Alibaba, Tencent and Baidu earnings calls took place last week against a backdrop of a general slowing down of the Chinese economy and an ongoing trade war with the US. Their saturation of the world’s largest domestic market means these platforms have to look to global expansion or new services for growth—both of which are costly endeavors.
In this sense they have a tougher job than their Western equivalents, something that’s driving these businesses to new lengths in terms of innovation and customer experience.
Alibaba is often compared to Amazon, a comparison that does it no justice. In reality, and at a bare minimum, it’s like eBay, Amazon, PayPal, FedEx and Google rolled into one. Similarly, Tencent’s WeChat is wrongly compared to WhatsApp, when it’s actually a whole operating system of services from people’s favourite brands. You can message people, read the news, shop online and make payments through it.
Some of the most profitable parts of Tencent’s business are its music and entertainment services. The closest Western equivalent would be if Apple purchased both Disney and Spotify.
Chief executive Pony Ma has made an incredible business out of franchising his most profitable gaming titles to create movies and TV shows, a model that has been copied and lauded as an incredible stroke of commercial genius in the West with franchises like The Lego Movie.
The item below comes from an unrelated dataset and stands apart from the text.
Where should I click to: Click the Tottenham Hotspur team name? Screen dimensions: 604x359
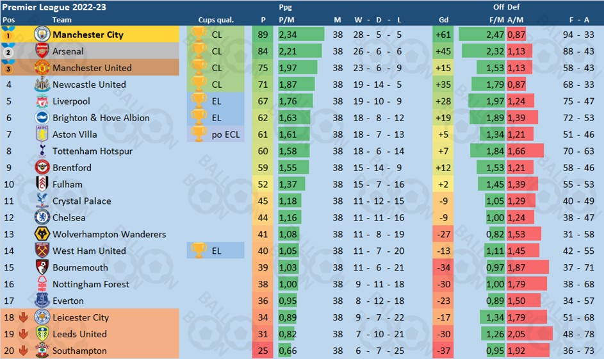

For Tencent, its whole business functions as a system of brands that power one another.
What Western platforms can learn from this approach is to put the customer at the centre of their thinking, as opposed to the advertiser. The BAT companies (Baidu, Alibaba and Tencent) are famously sensitive about how over-indexing on ads could ruin the user experience.
Tencent in particular, is under-represented compared to Facebook or Google in the global advertising market given its social footprint (there are more Tencent accounts than actual devices in China, as people hold multiple accounts). But it makes this up in a booming paid subscriptions business. And the customer experience of these services benefiting from a cautious approach to advertising.
Alibaba relies more heavily on advertising. According to the company, it has an artificial intelligence (AI) tool that can write 20,000 lines of advertising copy per second and has passed the Turing Test.
But it does so in a way that supports the brands on its platform rather than killing them—because ultimately that’s a better end result for customers. Where Amazon does not share data with its partners, Alibaba does. The platform exists more as a white-labelled e-commerce offering that powers consumer demand, because the goal at the Alibaba brand level is to think about the entirety of a customer’s digital experience and connect the entire supply chain.
This approach is also driving innovation at a technological level. AI and machine learning play a crucial role in this, with Alibaba’s AI-powered chatbots not only dealing with customer queries, but actually understanding and reacting to customer emotions.
Alibaba is in the business of everything from using AI to predict sales on Singles Day (allowing its merchants to stock accordingly) to developing smart city tech to and helping bricks-and-mortar retailers get up to speed with its “digitalisation in a box” service. Similarly, in 2018 Baidu was the most active corporate investor in AI at a global level, and drove the most autonomous miles of any business in the world.
Duncan Clark, author of ‘Alibaba—The House That Jack Ma Built’ and chairman of Chinese ad firm BDA China, said in 2018, “only in the past year have I felt on returning to London or Silicon Valley that I’m going backwards in time”.
It’s clear that Western firms are falling far behind, and if they want to catch up they must look to the East, as they’ll inevitably run into the same market challenges as their Chinese counterparts before long or (even worse still) find their audiences drifting towards these superior services.
Felix Koch is the regional chief executive of EMEA & APAC at C Space.